Nous n’étions pas loin de la vérité lorsque dans la chronique intitulée «Révision ou changement de la Constitution : l’Udps à la base de la confusion actuelle !» parue le 4 novembre 2024. Nous déplorions la propension de ce parti à recourir à des informations dont il ne vérifie pas souvent l’authenticité. Nous disions exactement ceci : _«En vérité, le problème avec l’Udps est d’avoir pour source d’informations des manipulateurs pour la plupart actifs dans les médias. Des manipulateurs se recrutant parmi des professeurs d’université, des serviteurs de Dieu, des activistes des droits de l’homme, des syndicalistes, des animateurs des mouvements citoyens_». L’interview du Pr Boniface Kabisa en est une puisque la plupart des articles à problème que les communicateurs du parti présidentiel peinent à commenter pour justifier la révision ou le changement de la Constitution s’y retrouvent…

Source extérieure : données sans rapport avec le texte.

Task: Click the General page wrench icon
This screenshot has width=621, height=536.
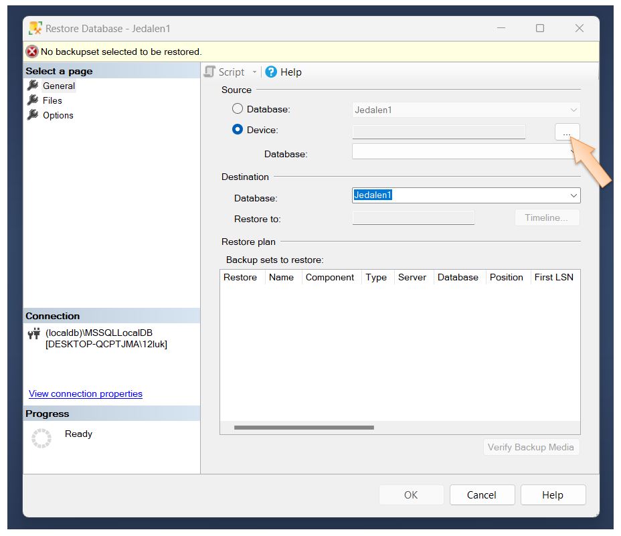Action: [x=33, y=86]
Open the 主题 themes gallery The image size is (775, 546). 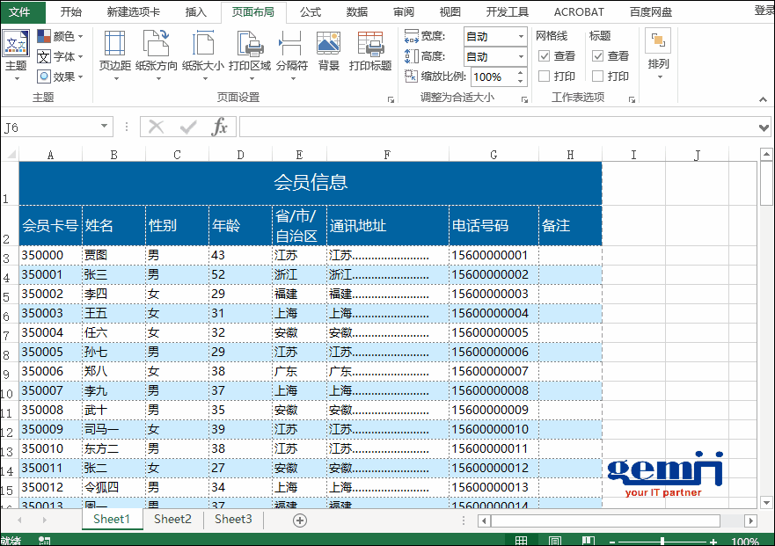pyautogui.click(x=16, y=53)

Pour l’éclatement du Kivu, il n’y a pas eu référendum

Cas de l’article 4. A en croire le Pr Boniface Kabisa, _«il est donné à l’Etat les prérogatives du pays. L’Etat n’est pas le pays. Et le pays a ses prérogatives qui ne sont pas celles de l’Etat_», dit-il. Cet article dispose : _«De nouvelles provinces et entités territoriales peuvent être créées par démembrement ou par regroupement dans les conditions fixées par la loi_».

A la question de BAW : «Que reprochez-vous à cet article ?», Pr Boniface Kabisa répond : _«On ne peut pas créer des entités décentralisées sans consulter le pays, c’est-à-dire la population_». Il exige pour ce faire un référendum.

Pourtant, l’Histoire du découpage provincial enseigne et renseigne ceci :

-en 1960, le Congo avait 6 provinces ;

-en 1963, le Congo avait 23 provinces ;

-en 1966, le Congo avait 8 provinces ;

-en 1988, le Congo avait 11 provinces (avec l’éclatement du Kivu en 3 provinces) et

-depuis 2015, le Congo a 26 provinces.

Pr Boniface Kabisa aurait fait œuvre utile en révélant lesquels des découpages sont passés par le référendum, lesquels ne l’ont pas été.

De toutes les façons, pour l’éclatement du Kivu, il n’y a pas eu de référendum !

Il y a amalgame autour de la loi Bakajika

Cas de l’article 9. Pr Boniface Kabisa en donne son énoncé partiel : _«L’Etat exerce une souveraineté permanente notamment sur le sol, le sous-sol, les eaux, les forêts (…)_». Il estime que _«Cette formulation escamote la Loi Bakajika pour laquelle Mobutu Sese Seko s’est battu. On l’a remplacé par une formule de style qui n’a rien à voir avec la propriété du sol et du sous-sol_».

Convié à s’expliciter, il déclare : _«L’exercice de la souveraineté n’est pas un acte de propriété. Lorsque vous signez un contrat de location, vous exercez la souveraineté sur la maison louée. Même le propriétaire ne peut plus y accéder sans votre autorisation. A la fin du contrat, cette souveraineté s’arrête. J’ai la conviction que cette modification a été faite à dessein_».

Deux vérités sont à rétablir à ce propos. La première est que l’article 9 met l’accent sur la souveraineté permanente et non temporaire. La seconde est que la loi Bakajika promulguée en 1966 servait _«à régler le régime juridique de la propriété foncière tel que la Constitution du 1er août 1964 dispose dans l’article 43, alinéa 4 : « une loi nationale réglera souverainement le régime juridique des cessions et des concessions foncières faites avant le 30 juin 1960_», lit-on sur Wikipédia.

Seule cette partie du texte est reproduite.